Mehmet Bülent ALP

Yaz mevsiminin yakıcı sıcağıyla birlikte yine orman yangınlarının haberiyle sarsıldık. Akdeniz'den Ege kıyılarına kadar yeşilin yerini kara duman aldı.

Ülkemizin dört bir yanından yükselen dumanlar, sadece ormanlarımızı değil, içimizi de yakıyor.

Alevler sadece ağaçları değil, umutlarımızı, doğamızı ve geleceğimizi de yakıp geçti.

Yine binlerce hektarlık orman kül oldu, yine kuşlar, sincaplar, kaplumbağalar kaçamadı o cehennemden…

Her yıl yaz aylarıyla birlikte maalesef bir orman yangını gerçeğiyle yüzleşiyoruz.

En önemli soru ise peki biz ne yaptık?

Her yangında olduğu gibi sosyal medyada feryat ettik.

“Ormanlarımız yanıyor” dedik,

“Ciğerimiz yanıyor” dedik.

Haklıydık, gerçekten yanıyordu. Ama mesele sadece üzülmekle çözülmüyor. Çünkü doğa bir yaşam meselesidir.

Her yanan ağaçla birlikte bir iklim dengesi bozulur, her yok olan ormanla birlikte bir canlı türü daha sessizce gider bu dünyadan.

Orman yangınları sadece ağaçları değil, orada yaşayan binlerce canlıyı, köyleri, tarlaları ve hatta insan hayatını da tehdit ediyor. Yanan her ağaç, yok olan her orman parçası, geleceğimizden eksilen bir nefes anlamına geliyor.

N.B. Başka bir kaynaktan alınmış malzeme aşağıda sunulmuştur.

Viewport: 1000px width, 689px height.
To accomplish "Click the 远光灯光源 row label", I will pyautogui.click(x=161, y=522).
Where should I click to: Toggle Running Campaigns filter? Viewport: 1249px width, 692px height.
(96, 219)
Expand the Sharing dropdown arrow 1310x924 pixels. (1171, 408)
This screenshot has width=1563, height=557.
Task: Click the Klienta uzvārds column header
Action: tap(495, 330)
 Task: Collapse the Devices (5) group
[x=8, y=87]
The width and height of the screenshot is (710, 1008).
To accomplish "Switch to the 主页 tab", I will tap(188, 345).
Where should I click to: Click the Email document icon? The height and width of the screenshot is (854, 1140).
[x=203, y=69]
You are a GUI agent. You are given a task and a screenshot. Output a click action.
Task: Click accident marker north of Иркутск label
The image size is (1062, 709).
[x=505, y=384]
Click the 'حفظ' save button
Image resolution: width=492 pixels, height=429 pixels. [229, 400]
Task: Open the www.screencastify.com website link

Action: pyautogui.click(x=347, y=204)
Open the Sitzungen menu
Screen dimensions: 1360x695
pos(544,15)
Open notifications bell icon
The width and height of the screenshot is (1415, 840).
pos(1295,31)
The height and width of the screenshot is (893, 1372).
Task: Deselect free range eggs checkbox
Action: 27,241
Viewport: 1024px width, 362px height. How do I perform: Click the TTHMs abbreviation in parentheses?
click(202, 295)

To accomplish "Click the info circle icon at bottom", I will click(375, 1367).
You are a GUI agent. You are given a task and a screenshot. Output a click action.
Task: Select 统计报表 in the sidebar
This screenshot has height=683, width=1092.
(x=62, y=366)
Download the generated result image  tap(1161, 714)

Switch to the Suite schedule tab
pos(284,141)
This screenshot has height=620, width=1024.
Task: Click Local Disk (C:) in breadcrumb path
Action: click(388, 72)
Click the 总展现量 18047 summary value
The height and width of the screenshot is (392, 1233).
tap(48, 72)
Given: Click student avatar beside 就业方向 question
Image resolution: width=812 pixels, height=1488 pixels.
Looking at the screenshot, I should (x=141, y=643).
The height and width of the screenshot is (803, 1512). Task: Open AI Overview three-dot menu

Bu sadece bir çevre meselesi değil, aynı zamanda bir vicdan meselesi haline geldi.

Yangınların bazıları doğal nedenlerle çıksa da, büyük bir kısmı ihmalkârlık ve insan kaynaklı hatalar yüzünden meydana geliyor. Piknik alanlarında bırakılan cam şişeler, rastgele atılan izmaritler, bilinçsizce yapılan anız yakmaları, telafisi zor kayıplara neden oluyor.

Bu noktada hepimize büyük görev düşüyor:

Doğaya, ormana, ağaca saygı duymak, ona sahip çıkmak gibi.

İnsan eliyle çıkan yangınlara, insan aklıyla neden hâlâ çare bulunamaz?

Yetkililerin hızlı müdahalesi, yangın söndürme filolarının güçlendirilmesi ve gönüllü ekiplerin desteği büyük önem taşıyor. Sosyal medyada gördüğümüz dayanışma ve yardım çağrıları, halkımızın duyarlılığını da gösteriyor.

Yangın söndürme uçakları, erken uyarı sistemleri, bilinçlendirme kampanyaları neden hâlâ eksik kalır? Bu soruların yanıtını artık geç olmadan bulmalıyız.

Öte yandan, orman köylülerinin ve gönüllülerin gösterdiği çaba da göz ardı edilemez. Alevlerin ortasında canını hiçe sayan itfaiyeciler, jandarmalar, belediye personelleri, gönüllüler…

Onlar, bu ülkenin sessiz kahramanlarıdır.

Onlar olmasa daha büyük faciaları konuşuyor olurduk.

Şimdi sorumluluk zamanı!

Yetkililerin, belediyelerin, sivil toplum kuruluşlarının ve en önemlisi halkın yani hepimizin sorumluluğudur.

Bu topraklar bizim. Bu ormanlar, yalnızca birer ağaç topluluğu değil; suyumuzun kaynağı, havamızın filtresi, çocuklarımızın geleceğidir.

Unutmayalım: Bir ağacı dikmek yıllar sürer, ama bir kıvılcım onu dakikalar içinde yok edebilir. Yangınlar geçer, ağaçlar yeniden büyür.

Ama unutmayalım: Vicdanımızda oluşan yaralar kolay kolay kapanmaz. En önemlisi artık yas tutmak yerine tedbir almak zorundayız. Çünkü bu ülke yanarken, sadece doğa değil, insanlık da imtihan veriyor.

Bu yangınlar bize tekrar hatırlattı ki, doğa bizim evimizdir. Onu korumak, kollamak ve gelecek nesillere bırakmak hepimizin ortak sorumluluğudur. Ormanlar sadece ağaç değildir; suyumuzdur, havamızdır, yaşam kaynağımızdır.

Alevlerin ardından kalan küllerden yeniden yeşerecek umutlar olabilir. Yeter ki hep birlikte, bilinçli, duyarlı ve kararlı olalım.

Onun için alevlere karşı birlik olma zamanı!